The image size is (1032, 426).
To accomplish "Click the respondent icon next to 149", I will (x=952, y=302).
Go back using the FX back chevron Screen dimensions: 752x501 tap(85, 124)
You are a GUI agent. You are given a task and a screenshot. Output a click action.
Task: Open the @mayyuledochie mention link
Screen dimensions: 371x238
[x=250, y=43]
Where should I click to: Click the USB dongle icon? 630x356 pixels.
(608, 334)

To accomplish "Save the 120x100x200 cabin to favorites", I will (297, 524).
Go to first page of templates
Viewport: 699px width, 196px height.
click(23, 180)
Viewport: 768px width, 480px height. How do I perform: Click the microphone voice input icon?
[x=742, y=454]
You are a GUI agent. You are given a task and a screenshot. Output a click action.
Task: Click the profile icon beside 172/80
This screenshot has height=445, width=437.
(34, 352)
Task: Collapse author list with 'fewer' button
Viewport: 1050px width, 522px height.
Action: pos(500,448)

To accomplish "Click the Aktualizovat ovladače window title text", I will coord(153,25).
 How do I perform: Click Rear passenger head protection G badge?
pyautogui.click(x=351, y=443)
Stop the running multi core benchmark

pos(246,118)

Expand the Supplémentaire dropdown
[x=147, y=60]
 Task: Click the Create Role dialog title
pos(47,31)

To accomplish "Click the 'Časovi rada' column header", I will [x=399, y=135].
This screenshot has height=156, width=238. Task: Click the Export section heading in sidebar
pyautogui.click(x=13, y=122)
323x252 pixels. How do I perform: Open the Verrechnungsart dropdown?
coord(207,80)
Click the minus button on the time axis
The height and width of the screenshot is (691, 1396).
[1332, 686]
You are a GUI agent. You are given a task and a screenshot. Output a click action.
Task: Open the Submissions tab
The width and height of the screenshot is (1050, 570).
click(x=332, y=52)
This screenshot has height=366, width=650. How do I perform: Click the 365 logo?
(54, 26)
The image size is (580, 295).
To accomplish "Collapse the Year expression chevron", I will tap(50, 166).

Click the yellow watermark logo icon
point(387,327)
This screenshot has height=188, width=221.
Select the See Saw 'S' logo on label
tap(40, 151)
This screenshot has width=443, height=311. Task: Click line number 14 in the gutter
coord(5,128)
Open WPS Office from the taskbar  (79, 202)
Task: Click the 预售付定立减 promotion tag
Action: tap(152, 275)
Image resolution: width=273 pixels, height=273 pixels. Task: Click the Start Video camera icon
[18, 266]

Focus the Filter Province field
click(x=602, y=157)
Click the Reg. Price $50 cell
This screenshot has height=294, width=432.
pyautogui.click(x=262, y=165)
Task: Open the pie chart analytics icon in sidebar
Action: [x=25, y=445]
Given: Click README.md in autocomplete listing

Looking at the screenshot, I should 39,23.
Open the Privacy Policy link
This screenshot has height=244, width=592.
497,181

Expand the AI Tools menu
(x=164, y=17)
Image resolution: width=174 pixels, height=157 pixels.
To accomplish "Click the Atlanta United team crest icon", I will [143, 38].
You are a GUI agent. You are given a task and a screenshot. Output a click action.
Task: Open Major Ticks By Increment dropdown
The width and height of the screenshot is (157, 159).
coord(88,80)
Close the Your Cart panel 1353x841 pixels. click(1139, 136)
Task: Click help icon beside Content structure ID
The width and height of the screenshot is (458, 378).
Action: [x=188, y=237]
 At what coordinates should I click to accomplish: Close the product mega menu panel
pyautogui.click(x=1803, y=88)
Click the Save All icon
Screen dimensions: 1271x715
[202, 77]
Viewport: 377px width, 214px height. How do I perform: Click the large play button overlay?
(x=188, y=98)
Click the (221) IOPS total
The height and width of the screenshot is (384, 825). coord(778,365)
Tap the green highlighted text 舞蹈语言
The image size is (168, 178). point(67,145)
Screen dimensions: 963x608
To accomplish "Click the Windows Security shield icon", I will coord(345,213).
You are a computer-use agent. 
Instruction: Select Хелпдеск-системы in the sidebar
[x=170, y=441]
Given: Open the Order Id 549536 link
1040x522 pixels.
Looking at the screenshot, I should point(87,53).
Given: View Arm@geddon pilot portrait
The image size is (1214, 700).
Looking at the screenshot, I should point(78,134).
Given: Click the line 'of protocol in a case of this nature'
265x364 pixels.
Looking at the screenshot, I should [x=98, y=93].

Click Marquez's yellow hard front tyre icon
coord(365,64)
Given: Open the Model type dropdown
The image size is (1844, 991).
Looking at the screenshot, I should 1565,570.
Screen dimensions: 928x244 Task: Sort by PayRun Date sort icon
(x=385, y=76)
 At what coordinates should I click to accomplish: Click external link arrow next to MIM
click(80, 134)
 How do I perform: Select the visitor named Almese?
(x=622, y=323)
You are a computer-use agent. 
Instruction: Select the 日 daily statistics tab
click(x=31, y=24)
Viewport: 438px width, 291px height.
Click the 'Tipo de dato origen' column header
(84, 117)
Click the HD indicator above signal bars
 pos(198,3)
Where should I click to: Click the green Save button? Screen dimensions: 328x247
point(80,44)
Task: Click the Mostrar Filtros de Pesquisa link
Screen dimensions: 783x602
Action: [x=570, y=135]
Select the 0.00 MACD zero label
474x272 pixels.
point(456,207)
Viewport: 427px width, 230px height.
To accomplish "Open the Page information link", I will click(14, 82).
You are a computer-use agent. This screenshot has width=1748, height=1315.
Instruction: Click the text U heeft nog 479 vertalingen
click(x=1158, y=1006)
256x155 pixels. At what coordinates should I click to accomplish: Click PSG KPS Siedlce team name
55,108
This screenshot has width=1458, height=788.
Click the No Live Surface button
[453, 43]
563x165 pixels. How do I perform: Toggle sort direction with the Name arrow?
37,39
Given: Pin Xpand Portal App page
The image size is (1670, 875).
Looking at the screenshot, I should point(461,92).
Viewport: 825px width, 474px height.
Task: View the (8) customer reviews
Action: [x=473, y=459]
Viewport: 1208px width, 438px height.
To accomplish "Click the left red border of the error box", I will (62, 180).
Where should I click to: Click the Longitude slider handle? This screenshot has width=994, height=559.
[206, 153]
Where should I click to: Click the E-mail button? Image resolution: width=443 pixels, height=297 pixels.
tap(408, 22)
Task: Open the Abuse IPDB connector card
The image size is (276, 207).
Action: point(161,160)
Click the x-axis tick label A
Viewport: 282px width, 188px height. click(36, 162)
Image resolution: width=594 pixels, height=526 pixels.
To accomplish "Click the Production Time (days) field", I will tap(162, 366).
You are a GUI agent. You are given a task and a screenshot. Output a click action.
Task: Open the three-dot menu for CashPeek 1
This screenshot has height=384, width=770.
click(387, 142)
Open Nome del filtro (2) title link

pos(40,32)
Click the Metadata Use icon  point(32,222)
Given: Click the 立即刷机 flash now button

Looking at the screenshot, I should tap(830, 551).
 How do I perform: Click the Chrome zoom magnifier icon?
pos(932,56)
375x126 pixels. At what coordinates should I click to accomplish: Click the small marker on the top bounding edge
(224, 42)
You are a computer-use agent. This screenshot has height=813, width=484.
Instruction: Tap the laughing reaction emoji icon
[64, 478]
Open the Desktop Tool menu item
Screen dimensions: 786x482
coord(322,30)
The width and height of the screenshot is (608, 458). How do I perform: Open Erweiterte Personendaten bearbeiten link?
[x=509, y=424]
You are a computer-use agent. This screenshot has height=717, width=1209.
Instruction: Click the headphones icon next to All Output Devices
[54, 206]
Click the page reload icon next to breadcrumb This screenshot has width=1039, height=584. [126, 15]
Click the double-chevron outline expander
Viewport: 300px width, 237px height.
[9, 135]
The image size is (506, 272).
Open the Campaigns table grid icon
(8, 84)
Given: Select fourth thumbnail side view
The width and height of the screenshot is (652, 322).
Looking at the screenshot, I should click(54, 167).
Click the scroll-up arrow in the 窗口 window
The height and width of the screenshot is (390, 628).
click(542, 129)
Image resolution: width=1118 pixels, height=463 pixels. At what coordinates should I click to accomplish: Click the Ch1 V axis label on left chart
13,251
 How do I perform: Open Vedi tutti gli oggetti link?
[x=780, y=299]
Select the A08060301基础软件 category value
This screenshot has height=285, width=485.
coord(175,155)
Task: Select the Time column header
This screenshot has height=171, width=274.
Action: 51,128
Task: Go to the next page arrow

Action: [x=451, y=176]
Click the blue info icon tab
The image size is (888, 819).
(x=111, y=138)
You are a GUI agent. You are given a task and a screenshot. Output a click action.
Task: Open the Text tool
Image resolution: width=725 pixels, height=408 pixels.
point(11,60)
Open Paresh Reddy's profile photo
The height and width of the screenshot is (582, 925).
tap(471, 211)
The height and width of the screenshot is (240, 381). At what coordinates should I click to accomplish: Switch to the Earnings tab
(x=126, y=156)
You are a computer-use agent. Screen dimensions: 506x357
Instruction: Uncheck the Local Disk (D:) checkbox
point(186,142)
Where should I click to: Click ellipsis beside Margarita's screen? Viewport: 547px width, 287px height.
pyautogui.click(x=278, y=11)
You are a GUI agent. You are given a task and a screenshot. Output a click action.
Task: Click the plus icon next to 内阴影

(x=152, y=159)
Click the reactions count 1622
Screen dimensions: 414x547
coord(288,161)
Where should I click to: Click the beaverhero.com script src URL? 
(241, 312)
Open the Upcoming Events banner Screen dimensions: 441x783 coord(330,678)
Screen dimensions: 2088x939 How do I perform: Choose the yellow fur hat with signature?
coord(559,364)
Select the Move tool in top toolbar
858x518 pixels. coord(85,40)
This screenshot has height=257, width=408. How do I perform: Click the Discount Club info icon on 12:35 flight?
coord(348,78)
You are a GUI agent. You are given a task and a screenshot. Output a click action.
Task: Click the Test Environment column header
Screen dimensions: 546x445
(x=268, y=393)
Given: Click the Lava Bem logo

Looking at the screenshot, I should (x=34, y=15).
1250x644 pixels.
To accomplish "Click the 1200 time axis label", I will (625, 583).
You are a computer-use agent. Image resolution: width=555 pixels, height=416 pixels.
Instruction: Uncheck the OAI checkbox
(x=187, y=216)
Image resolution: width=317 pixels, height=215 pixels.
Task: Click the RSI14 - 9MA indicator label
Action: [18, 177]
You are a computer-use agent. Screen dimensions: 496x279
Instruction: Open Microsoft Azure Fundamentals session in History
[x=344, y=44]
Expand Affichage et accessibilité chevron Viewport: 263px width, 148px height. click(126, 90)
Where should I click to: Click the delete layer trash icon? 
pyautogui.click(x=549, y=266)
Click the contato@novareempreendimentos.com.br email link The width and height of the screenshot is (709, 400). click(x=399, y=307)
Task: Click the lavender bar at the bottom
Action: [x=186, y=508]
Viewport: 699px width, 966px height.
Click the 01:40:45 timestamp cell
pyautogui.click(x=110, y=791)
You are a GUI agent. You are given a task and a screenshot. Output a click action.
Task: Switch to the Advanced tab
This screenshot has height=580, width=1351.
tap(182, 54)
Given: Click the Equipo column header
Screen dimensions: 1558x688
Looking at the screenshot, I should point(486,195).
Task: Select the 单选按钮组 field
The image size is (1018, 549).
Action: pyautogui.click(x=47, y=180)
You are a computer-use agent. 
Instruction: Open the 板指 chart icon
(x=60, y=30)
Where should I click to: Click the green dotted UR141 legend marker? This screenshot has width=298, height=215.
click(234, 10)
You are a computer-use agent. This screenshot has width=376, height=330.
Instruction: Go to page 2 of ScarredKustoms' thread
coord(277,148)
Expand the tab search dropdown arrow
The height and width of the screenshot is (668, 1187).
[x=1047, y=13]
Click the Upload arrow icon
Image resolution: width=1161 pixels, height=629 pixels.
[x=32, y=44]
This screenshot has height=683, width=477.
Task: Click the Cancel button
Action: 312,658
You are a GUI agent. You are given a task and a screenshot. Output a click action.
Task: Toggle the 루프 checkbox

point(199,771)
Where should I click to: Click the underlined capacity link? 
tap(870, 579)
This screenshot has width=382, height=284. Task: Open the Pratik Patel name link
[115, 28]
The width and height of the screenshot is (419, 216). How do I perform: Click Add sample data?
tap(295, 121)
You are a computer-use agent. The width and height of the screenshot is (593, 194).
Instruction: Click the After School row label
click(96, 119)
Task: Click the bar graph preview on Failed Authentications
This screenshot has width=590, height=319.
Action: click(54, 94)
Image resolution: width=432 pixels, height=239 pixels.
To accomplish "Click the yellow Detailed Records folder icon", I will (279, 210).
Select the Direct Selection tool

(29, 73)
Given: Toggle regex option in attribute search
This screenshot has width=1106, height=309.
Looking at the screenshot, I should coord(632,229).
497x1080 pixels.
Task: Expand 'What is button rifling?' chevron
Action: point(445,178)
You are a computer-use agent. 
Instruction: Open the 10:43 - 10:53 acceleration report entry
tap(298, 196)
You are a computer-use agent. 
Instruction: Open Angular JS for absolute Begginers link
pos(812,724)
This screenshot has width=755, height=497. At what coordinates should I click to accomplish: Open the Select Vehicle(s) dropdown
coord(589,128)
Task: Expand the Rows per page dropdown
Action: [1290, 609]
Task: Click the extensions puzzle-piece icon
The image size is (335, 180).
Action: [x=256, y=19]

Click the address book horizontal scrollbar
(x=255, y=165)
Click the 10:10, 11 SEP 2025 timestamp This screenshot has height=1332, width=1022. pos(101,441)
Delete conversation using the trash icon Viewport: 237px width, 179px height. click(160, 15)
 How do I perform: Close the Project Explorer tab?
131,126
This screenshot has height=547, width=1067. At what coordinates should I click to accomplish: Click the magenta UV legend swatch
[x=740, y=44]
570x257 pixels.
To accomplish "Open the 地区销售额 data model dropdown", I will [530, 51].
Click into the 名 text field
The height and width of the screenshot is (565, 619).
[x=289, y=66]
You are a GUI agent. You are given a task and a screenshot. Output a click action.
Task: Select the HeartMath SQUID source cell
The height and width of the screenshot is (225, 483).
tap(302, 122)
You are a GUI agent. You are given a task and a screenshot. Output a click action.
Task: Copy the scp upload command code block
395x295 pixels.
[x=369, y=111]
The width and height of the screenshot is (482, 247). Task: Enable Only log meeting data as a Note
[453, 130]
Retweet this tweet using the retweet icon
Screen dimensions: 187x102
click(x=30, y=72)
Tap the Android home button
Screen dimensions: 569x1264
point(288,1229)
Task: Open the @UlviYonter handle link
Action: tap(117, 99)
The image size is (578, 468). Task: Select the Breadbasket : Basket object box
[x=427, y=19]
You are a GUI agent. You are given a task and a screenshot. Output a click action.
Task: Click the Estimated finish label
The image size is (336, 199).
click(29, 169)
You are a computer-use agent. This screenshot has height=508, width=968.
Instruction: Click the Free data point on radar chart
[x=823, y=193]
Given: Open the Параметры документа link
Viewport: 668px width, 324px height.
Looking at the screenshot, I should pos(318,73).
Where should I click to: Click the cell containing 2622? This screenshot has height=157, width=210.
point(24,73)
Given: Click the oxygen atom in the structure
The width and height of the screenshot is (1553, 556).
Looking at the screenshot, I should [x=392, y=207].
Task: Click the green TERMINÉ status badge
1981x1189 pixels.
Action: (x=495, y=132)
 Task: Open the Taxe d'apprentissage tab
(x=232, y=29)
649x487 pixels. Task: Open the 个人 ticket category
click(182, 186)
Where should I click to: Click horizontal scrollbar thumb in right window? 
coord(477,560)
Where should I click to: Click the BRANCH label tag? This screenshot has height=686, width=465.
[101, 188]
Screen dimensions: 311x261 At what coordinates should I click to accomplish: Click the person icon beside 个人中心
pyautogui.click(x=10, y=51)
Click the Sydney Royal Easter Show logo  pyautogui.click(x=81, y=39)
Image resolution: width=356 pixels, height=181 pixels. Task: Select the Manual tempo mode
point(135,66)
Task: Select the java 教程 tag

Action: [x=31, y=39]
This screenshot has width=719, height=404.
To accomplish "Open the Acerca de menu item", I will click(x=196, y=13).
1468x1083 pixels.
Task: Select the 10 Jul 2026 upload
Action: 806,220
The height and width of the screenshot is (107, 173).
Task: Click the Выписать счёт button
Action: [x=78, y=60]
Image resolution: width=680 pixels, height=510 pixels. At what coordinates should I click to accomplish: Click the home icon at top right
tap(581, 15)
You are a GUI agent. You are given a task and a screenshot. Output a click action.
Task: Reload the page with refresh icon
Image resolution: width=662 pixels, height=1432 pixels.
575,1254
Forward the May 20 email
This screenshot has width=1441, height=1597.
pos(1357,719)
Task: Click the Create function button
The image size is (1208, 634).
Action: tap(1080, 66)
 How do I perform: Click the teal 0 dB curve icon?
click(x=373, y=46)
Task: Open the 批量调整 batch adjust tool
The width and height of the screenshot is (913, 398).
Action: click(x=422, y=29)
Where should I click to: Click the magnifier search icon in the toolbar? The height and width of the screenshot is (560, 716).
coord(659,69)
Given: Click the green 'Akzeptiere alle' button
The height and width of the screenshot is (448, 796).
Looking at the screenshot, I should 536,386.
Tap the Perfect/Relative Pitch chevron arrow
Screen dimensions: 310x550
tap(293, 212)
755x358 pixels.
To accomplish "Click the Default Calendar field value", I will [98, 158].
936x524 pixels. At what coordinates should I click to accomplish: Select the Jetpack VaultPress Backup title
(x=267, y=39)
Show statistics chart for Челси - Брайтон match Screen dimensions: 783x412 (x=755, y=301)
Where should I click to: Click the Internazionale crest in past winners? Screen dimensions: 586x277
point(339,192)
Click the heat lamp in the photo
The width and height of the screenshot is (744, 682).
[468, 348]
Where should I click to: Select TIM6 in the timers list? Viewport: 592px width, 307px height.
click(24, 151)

PROBLEM TO SOLVE.
Go through the lines above and count those with the string "using". Reply with the count and nothing more.

OUTPUT FOR THIS EXERCISE.
3